PaymentBrief operator guidance — most ramp failures are cheaper to prevent than to handle.

• Pre-send address and network validation. Validate the destination address format for the intended chain and confirm the token is supported on that network before broadcasting. This is the single control that prevents the unrecoverable wrong-chain/wrong-address class.
• Test transfers. For a new counterparty or corridor, send a small test amount and confirm receipt before moving the full value.
• Screen before send. Run wallet/sanctions screening on the destination address before initiating, so a screening hold surfaces pre-send rather than mid-flow.
• Liquidity and limit monitoring. Watch off-ramp liquidity and provider limits for your corridors so a large conversion does not hit slippage or a limit breach unexpectedly.
• Supported-asset allowlists. Maintain an allowlist of (token, chain) pairs your operation supports, and reject anything off-list at the application layer rather than discovering it on-chain.

Common mistakes

• Promising a chargeback or reversal. There is none. A confirmed transfer is final; a return is a new transfer the counterparty must agree to.
• Not capturing the transaction hash. Without the hash and chain, the on-chain leg cannot be investigated — and after the fact the customer may no longer have it.
• Assuming all chains are interchangeable. A token native to one network is not automatically usable on another; cross-chain movement is a deliberate burn-and-mint, not an automatic equivalence. Treating chains as fungible is how wrong-chain sends happen.
• Treating a depeg or conversion gap as a system error. The quote-to-settlement gap and thin liquidity are operational exposures on the conversion leg, not bugs to file against the platform.
• Retrying a “stuck” transfer before confirming on-chain status. A transfer that is merely unconfirmed is in-flight, not failed. Resending it risks a duplicate send — paying twice. Read the hash first.

Related references

• Stablecoin on/off-ramp operations: where the cost advantage gets eaten — the economics neighbor; provider landscape and corridor cost math.
• Stablecoin settlement-loop anatomy — the full flow map this runbook abridges.
• Stablecoin compliance stack: travel rule and chain analysis — the screening-leg deep dive.
• PSP reconciliation failure runbook — the three-way-match parallel for the fiat and provider records.
• The working-capital cost of payments — why settlement timing on the fiat legs has a cash-flow cost.

Scope note

• Six legs, kept distinct: (a) the fiat bank leg, (b) the ramp-provider leg, (c) the blockchain transaction leg, (d) the wallet/compliance screening leg, (e) the treasury/liquidity leg, and (f) PaymentBrief operator guidance — the say/do-not-say, escalation, evidence, and prevention checklists are this site’s recommendations, not vendor behavior.
• No investment or legal advice. Depeg, liquidity, and conversion content is framed as operational exposure on the conversion leg only. Nothing here predicts a peg outcome or recommends a holding, and nothing here is legal advice on sanctions or compliance obligations.
• Irreversibility and no-chargeback, stated plainly.
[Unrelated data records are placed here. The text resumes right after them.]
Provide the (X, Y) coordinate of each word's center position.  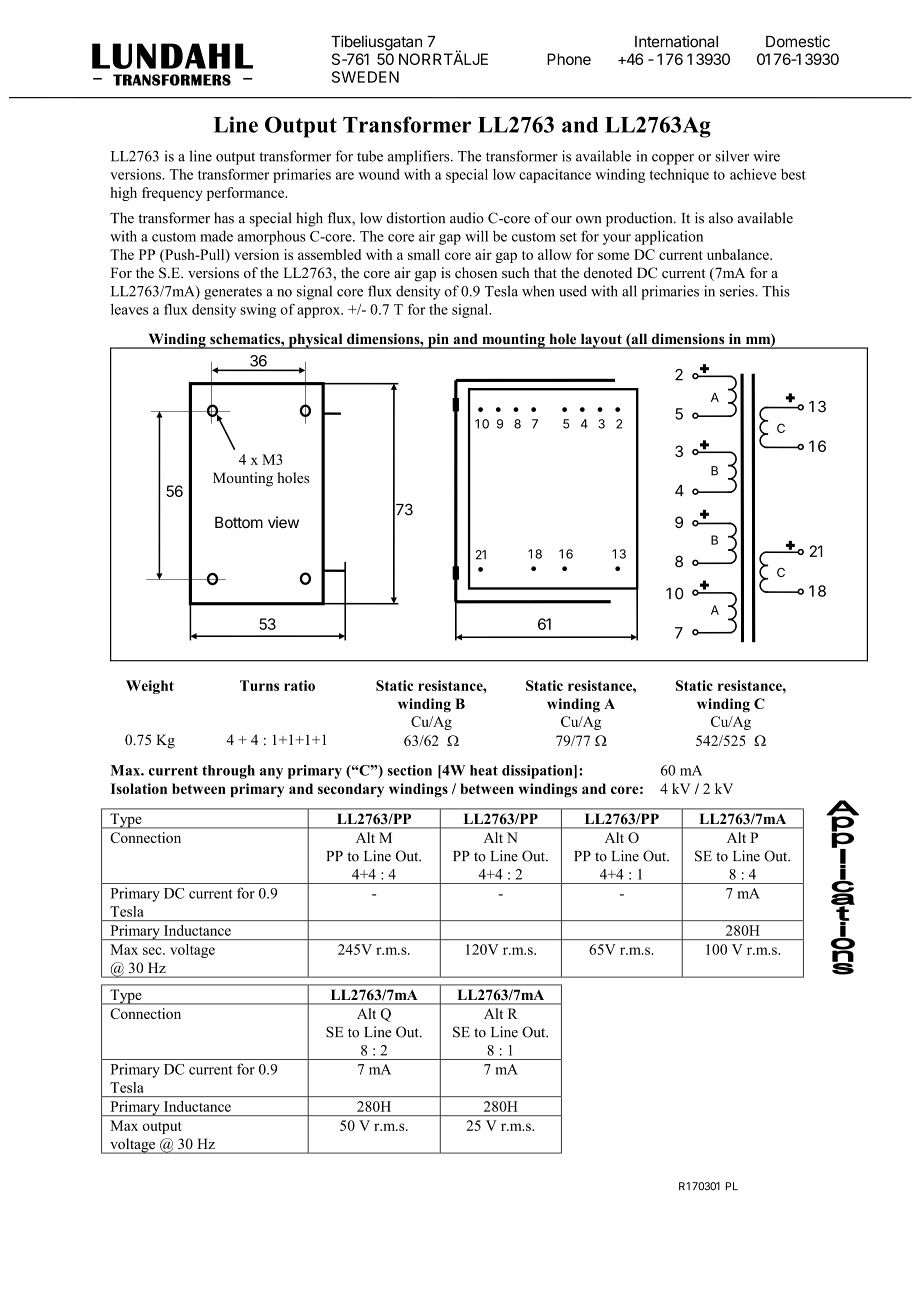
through (228, 772)
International (676, 41)
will (476, 236)
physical (315, 341)
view (283, 522)
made (216, 236)
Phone (569, 59)
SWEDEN (365, 77)
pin (438, 341)
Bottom (239, 522)
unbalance (739, 254)
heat (484, 770)
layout (601, 341)
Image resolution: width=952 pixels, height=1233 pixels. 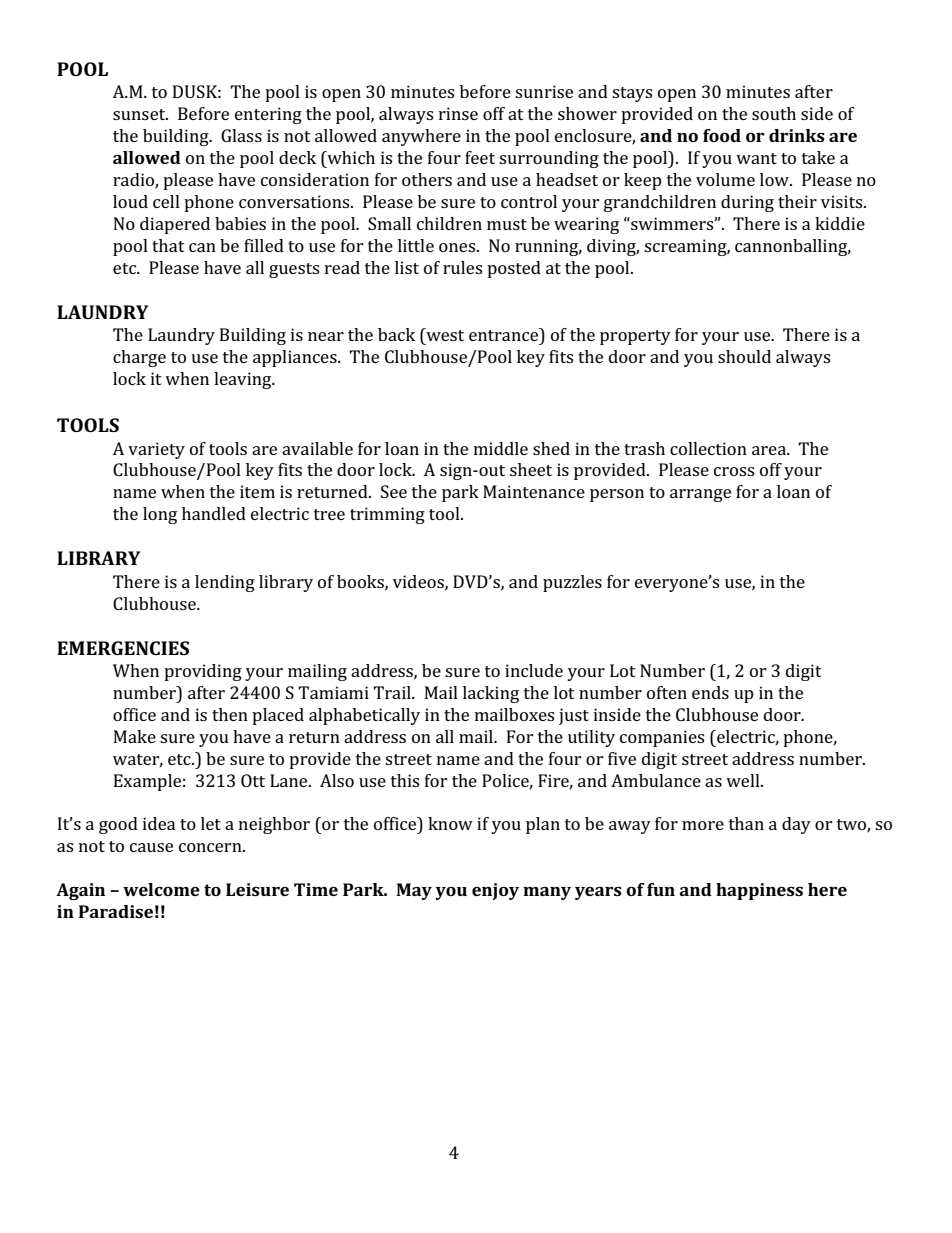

On-chain transfers are final once confirmed; there is no chargeback and no general clawback; a wrong-chain or wrong-address send is generally unrecoverable, and recovery (if any) is counterparty-goodwill or custodial-only and never guaranteed. A “refund” is a new transfer, not a reversal.
• Gated provider docs not relied on. API-first ramp providers such as Transak and Bridge.xyz do not publicly document their error-code tables to the field level, so this runbook describes failure categories and uses Stripe’s public onramp session taxonomy as one illustrative example. Confirm exact statuses and error codes against your own ramp provider.
• Vendor behavior varies. Session-state names, screening thresholds, refund mechanisms, and supported (token, chain) pairs differ by provider and change over time. Confirm against current provider documentation before building on any specific behavior.